Although it made a slightly noticeable difference, it certainly wasn’t substantial, and nowhere near good enough. It also introduced some very strange additional problems when attempting to cycle modes.

Testing was done on a Shadow Mini T6, which I love, but I hate the PWM. (I need to do a driver swap.)

This appears to be the identical capacitor I was using:

I suppose this just confirms what DrJones and HJK said… you need a BIG capacitor.

That’s why I mentioned it wouldn’t fit in most small heads. Also the capacitor is potentially back feeding the driver during PWM off, depending on how it’s designed, which probably accounts for the mode switch anomalies you observed. You could try adding other buffering components, but that creates more loss and power handling problems when full on.

If it were that simple to smooth out the PWM flicker, I think circuit designers would’ve gone that way long ago.

KuoH

My LED analyzer device (Any interest in a LED/Battery analyzer device?) has a big MOSFET on it that is driven by a PWM signal (16 kHz, 10 bit resolution) that can PWM the battery input power to the LED/load output connector. It acts like a buck converter. The control software allows it to generate a constant voltage, current, or power to the load or charge lithium batteries. These operating modes require a filter cap to be installed across the load to smooth out the PWM pulses. I have been using a 1000 uF cap for most applications. Looking at the cap voltage on a scope shows a few percent overshoot when the PWM pulse turns on.

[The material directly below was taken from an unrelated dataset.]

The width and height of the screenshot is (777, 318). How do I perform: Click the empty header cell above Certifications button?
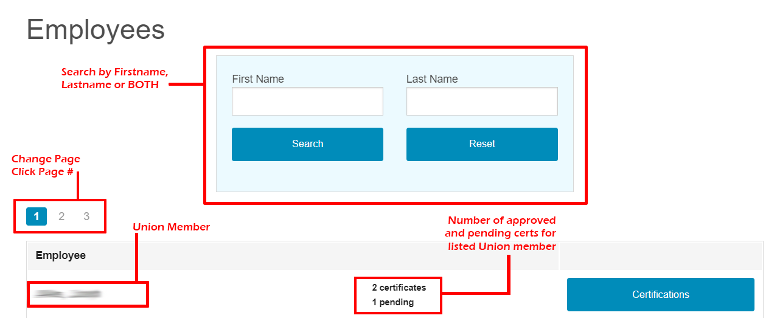point(660,255)
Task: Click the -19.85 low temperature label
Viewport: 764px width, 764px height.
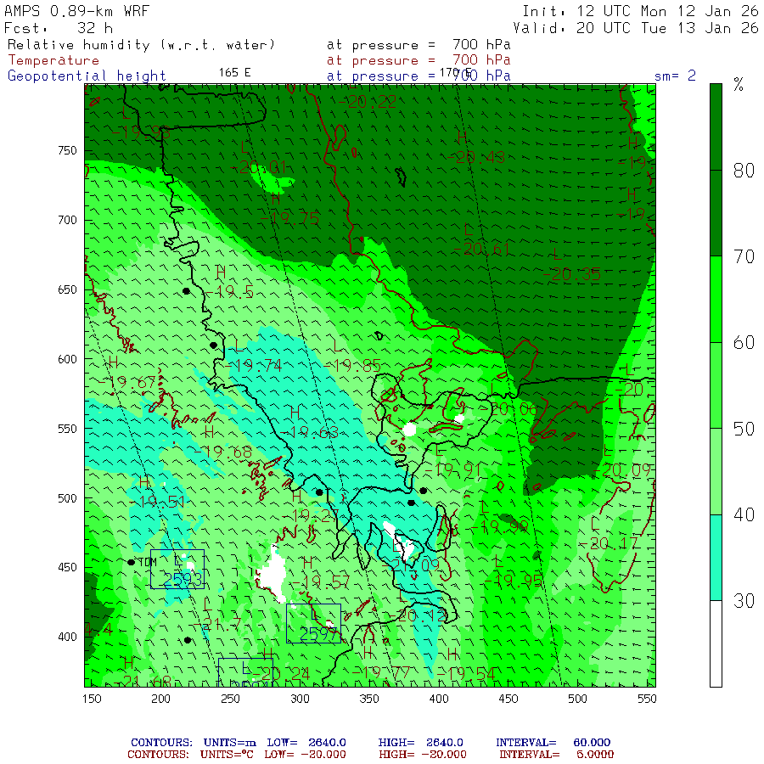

Note that if the battery input voltage is quite a bit higher than the desired load voltage, the PWM pulse width gets too small to get fine control from. For instance, if you wanted to charge a 4.2V Li-ion cells from a 12V input, the required PWM pulse width drops to around 2. With a 5V source it uses around a 50 pulse width.

Playing with some standard LED drivers, most don’t like having their outputs filtered. This is particularly true of switching type drivers.

Is there a catch-all explanation for this?